When Virginia Woolf died, he became her literary executor. He chose not to immediately publish her diaries in full, and in this preface he explains why. Rather than publish a sanitized “caricature” of the 26 volumes of her personal diaries to save the feelings of the living, he went through them and extracted “practically everything that referred to her own writing.”
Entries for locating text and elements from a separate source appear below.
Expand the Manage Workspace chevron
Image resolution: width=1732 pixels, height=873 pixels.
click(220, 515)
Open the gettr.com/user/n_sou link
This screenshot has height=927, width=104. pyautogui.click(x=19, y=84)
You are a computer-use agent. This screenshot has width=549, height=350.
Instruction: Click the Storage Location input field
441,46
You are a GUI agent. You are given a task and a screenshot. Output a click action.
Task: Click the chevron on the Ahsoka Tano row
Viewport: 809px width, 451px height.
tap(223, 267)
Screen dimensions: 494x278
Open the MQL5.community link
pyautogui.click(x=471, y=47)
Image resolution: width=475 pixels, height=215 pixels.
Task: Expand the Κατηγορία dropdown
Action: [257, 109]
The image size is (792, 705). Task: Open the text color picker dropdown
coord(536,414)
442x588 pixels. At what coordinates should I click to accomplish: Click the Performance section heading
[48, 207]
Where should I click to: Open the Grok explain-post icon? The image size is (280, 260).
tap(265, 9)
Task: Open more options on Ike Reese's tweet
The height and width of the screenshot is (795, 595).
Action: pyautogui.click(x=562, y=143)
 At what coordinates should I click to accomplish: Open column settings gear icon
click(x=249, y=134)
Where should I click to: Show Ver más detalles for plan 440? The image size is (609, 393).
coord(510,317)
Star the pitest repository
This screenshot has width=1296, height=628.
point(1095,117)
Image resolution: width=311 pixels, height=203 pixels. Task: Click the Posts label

A Writer’s Diary was published in 1953, about 12 years after Virginia’s death. Leonard took time and care with it. His preface is a carefully thought out work of personal integrity. He does not gush. He does not bare his heart for you, or even his shirt sleeves. Calm and professional, he explains his editorial decisions, addressing every challenge that might be raised. Virginia Woolf’s artistic standing was still in question in 1953, and he says so, and lays out a measured argument that resists any accusation of partiality. Having stated the controversies, he quotes a respected professor: “she was a great artist,” “she did supremely well what no one else has attempted to do,” “[her] world will survive as the crystal survives under the crushing rock-masses.” A paragraph later, having built himself a solid foundation, Leonard steps up on it to face you: “Unless I had agreed with Professor Blackstone, I would not have edited and published this book. She was, I think, a serious artist and all her books are serious works of art.” He expands on this, he cites specific titles, he goes on for most of a page, and finishes as calm as he began: “I put forward this opinion, not as of any value, but as an explanation of my publishing the book.”
He paragraphs there, and ends with some editorial technicalities. He has said what he has to say.
But indexing is not about admiration. I have to back off and ask myself: Is the preface indexable?
Prefaces are not always indexed. Hans Wellisch says:
The preface or foreword is at best a brief recommendation written by a good friend of the author or by a more or less well known authority in the field who could be persuaded to say a good word about the work and at worst just a piece of puffery. Generally none of this should be indexed.
Ouch. But he has a point. This particular preface is not puffery, and is well worth reading. However, it is 3 1/2 pages at the front of the book, and it is backstory, not meat. I often ask the editor or author of a book if they want me to include the preface. But because this index belongs to me, I here make my own decision to skip it.
Next: page one. I begin to pick things up.